Task prompt:
Copy out only the span from the line with "Test Matches (66, 1950)" to the end of the data, both ends kept, word for word.

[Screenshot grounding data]
****************************************
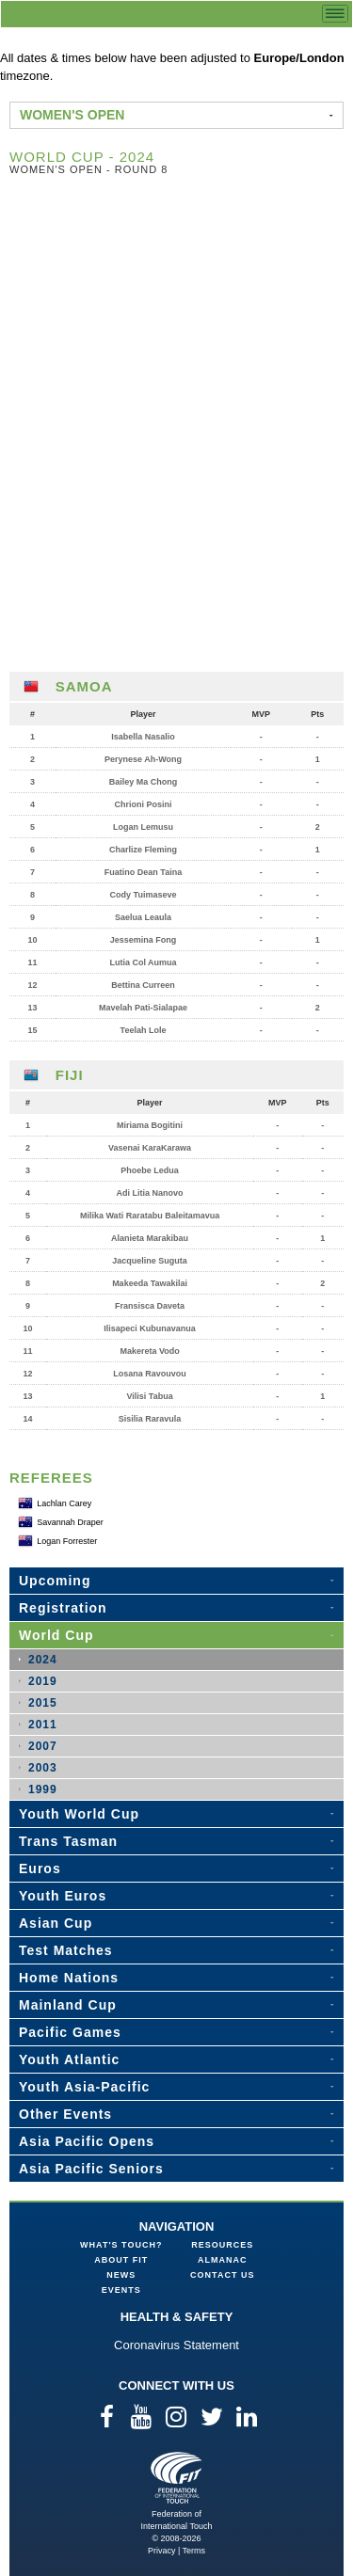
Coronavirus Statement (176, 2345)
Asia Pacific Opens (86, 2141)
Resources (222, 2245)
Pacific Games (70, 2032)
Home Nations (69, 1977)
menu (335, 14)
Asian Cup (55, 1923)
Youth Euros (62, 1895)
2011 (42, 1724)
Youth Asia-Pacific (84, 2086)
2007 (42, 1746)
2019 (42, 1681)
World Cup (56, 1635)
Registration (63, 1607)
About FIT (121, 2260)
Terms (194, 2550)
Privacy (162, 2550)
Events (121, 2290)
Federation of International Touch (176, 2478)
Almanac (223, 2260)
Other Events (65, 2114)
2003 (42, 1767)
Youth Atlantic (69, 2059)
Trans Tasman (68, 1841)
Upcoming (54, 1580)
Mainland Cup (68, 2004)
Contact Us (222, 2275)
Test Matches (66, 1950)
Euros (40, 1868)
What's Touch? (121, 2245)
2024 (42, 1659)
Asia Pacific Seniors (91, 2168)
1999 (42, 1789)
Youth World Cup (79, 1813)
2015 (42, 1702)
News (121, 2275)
****************************************
Solution to this task:
Test Matches (66, 1950)
Euros (40, 1868)
What's Touch? (121, 2245)
2024 (42, 1659)
Asia Pacific Seniors (91, 2168)
1999 (42, 1789)
Youth World Cup (79, 1813)
2015 (42, 1702)
News (121, 2275)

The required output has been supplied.